Directions for this task.
Copy out every line of the records where the string "info" occurs.

Dataset excerpts.
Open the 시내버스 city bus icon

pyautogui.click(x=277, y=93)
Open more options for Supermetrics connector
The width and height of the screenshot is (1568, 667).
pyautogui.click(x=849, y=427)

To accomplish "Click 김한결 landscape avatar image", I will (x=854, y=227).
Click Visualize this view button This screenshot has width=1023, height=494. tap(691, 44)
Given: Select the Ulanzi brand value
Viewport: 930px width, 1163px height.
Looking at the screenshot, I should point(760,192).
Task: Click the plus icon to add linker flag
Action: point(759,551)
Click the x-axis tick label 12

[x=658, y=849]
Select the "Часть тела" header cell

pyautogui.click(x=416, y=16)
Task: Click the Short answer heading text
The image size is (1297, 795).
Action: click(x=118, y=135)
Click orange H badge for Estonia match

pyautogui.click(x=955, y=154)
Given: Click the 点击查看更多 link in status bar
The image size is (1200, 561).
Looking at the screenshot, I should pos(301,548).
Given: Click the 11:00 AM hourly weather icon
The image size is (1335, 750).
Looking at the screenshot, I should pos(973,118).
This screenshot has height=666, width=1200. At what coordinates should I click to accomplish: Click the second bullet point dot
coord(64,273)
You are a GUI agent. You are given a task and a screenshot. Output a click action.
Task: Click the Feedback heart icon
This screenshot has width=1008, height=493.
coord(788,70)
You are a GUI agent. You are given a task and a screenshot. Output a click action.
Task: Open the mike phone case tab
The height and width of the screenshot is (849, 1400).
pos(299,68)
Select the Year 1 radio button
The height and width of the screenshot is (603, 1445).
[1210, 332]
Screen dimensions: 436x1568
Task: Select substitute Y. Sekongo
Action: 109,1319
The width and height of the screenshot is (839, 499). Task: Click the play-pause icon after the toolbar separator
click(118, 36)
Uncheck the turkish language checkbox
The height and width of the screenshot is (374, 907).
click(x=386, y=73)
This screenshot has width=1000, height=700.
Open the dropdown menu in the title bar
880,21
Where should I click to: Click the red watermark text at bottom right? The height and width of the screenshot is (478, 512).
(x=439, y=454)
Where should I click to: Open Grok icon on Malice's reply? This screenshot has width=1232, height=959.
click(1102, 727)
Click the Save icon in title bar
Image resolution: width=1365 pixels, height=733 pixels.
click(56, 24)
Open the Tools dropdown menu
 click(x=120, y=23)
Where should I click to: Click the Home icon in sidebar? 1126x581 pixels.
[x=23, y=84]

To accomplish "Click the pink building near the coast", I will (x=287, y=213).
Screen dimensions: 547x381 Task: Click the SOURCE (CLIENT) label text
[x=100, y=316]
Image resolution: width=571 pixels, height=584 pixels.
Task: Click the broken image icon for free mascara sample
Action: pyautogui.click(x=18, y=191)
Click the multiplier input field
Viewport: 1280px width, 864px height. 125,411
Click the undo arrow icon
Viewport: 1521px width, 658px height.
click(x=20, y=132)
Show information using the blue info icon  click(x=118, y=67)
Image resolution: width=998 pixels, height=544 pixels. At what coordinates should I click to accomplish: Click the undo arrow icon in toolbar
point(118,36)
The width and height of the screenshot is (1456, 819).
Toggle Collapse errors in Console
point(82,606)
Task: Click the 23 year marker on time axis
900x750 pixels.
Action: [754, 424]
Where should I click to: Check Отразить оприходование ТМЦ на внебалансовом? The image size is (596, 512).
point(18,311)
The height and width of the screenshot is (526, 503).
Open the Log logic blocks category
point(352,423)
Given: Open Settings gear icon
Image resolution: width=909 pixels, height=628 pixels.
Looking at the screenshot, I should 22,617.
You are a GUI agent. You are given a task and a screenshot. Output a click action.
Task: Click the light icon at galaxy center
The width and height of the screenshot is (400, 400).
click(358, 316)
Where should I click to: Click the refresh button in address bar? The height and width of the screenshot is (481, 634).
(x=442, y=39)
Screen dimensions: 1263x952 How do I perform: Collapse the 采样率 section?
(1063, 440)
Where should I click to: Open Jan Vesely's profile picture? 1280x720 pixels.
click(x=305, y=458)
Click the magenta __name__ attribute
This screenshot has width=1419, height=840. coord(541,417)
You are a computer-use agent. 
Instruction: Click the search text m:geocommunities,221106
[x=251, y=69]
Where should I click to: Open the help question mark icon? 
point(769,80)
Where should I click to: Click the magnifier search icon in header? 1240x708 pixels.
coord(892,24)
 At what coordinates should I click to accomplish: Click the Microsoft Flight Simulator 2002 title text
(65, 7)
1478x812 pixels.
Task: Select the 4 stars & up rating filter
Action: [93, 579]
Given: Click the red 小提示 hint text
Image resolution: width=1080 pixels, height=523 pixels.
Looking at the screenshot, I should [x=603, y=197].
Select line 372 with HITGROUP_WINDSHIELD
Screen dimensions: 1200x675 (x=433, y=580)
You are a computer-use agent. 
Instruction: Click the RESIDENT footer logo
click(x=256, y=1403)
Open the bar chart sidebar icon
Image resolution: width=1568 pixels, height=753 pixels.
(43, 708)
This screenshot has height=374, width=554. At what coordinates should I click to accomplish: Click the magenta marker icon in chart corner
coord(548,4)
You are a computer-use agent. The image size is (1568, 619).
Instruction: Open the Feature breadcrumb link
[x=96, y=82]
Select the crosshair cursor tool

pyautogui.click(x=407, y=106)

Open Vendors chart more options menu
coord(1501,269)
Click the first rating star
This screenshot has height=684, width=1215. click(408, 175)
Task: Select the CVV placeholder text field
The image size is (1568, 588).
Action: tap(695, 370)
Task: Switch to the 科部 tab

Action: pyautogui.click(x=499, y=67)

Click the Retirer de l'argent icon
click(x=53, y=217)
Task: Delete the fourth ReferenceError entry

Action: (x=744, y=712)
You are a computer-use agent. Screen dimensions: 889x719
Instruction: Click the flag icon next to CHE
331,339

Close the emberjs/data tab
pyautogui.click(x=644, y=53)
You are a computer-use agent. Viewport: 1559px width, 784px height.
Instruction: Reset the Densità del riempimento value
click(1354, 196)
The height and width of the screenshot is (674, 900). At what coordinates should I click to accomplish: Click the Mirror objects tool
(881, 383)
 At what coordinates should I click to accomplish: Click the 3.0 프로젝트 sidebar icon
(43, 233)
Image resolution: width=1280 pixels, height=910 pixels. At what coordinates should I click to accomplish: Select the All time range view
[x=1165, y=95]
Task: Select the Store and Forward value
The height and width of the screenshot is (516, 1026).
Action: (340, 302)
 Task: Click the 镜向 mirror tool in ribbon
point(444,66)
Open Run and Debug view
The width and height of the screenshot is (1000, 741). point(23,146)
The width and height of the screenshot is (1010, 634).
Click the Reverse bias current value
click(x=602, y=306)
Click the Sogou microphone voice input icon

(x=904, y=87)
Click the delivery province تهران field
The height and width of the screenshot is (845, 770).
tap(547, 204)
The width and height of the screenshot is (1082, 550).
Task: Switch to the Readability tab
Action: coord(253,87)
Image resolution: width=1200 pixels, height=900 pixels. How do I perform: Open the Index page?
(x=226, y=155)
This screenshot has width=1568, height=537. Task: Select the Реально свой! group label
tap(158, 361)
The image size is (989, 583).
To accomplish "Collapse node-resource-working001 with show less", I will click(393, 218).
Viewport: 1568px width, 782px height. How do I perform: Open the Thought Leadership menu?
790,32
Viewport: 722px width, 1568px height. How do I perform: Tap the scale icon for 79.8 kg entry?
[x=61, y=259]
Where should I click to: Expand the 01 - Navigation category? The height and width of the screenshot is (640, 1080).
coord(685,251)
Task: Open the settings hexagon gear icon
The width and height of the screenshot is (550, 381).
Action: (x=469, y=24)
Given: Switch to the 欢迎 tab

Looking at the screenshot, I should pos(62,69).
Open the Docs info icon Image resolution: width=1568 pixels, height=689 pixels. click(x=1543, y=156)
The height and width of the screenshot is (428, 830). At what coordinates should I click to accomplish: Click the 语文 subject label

Result of the task.
Show information using the blue info icon  click(x=118, y=67)
Open the Docs info icon Image resolution: width=1568 pixels, height=689 pixels. click(x=1543, y=156)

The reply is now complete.